Towards the end of the 8-hour session, Macauley Investments Principal Stephen Macauley addressed the Council and committed to reducing the density of the development from 726 residential units to 581.

“We did what we thought was best and I directed my team at every stage to follow our philosophical principals and adhere to the Small Area Plan at every step, they did that,” said Macauley. “However, over the last 2.5 months I’ve met with a lot of people who have concerns about the density of the project and the impact it would have. I listened.”

Noor then made the motion to dismiss the application and have the developer begin the process over again because changing the density of a project changes everything.

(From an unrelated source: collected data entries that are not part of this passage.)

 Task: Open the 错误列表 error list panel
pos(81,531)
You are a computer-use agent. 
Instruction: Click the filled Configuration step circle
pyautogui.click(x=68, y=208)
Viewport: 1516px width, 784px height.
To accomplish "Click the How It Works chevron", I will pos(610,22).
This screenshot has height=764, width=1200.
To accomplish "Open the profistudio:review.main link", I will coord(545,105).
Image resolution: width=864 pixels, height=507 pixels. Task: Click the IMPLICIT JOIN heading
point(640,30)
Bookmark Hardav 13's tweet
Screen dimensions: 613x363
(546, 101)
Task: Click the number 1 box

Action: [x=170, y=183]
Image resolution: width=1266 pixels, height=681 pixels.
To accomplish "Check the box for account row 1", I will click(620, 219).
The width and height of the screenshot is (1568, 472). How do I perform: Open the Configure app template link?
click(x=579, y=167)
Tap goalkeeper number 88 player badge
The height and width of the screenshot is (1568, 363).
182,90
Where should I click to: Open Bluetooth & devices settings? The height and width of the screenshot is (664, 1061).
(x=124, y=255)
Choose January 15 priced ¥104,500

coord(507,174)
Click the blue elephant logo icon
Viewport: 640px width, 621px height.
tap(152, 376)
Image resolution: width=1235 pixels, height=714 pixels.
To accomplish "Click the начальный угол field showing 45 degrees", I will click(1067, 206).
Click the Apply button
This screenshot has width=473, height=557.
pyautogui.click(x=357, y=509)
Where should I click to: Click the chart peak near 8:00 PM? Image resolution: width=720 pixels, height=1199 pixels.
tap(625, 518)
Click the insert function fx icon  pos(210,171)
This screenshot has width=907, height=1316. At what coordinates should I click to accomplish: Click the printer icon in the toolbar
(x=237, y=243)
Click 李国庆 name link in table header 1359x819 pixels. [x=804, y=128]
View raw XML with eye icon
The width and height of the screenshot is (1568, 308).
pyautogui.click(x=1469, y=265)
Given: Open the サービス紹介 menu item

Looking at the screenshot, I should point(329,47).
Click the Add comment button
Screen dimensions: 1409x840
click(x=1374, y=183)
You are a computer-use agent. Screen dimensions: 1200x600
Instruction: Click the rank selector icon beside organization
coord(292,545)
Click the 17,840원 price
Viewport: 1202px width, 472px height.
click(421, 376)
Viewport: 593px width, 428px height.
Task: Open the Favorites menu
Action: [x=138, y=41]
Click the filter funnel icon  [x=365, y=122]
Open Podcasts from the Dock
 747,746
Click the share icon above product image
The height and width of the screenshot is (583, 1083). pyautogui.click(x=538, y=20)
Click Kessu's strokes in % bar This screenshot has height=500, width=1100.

“We’re not just talking about cutting back,” said Noor. “We’re talking about a totally different rearrangement on the site that would impact virtually every expert opinion that has been given.”

Justus said he was shocked at the level of objection from Noor after offering to reduce the density.

“This is being offered not to increase, not to change anything from access or materially other than to reduce the density as a result of dialogue,” said Justus. “If a developer had to start that process over, they would be less inclined to offer up changes to reduce density.”

The Council voted unanimously to accept the amended plan with reduced density as long as it meets the technical standards of the UDO, and that a revised staff report be made available with updated numbers no later than two weeks prior to the next scheduled meeting on Feb. 22. It’s expected that experts will address concerns over water/sewer, traffic, erosion, etc. at the next hearing.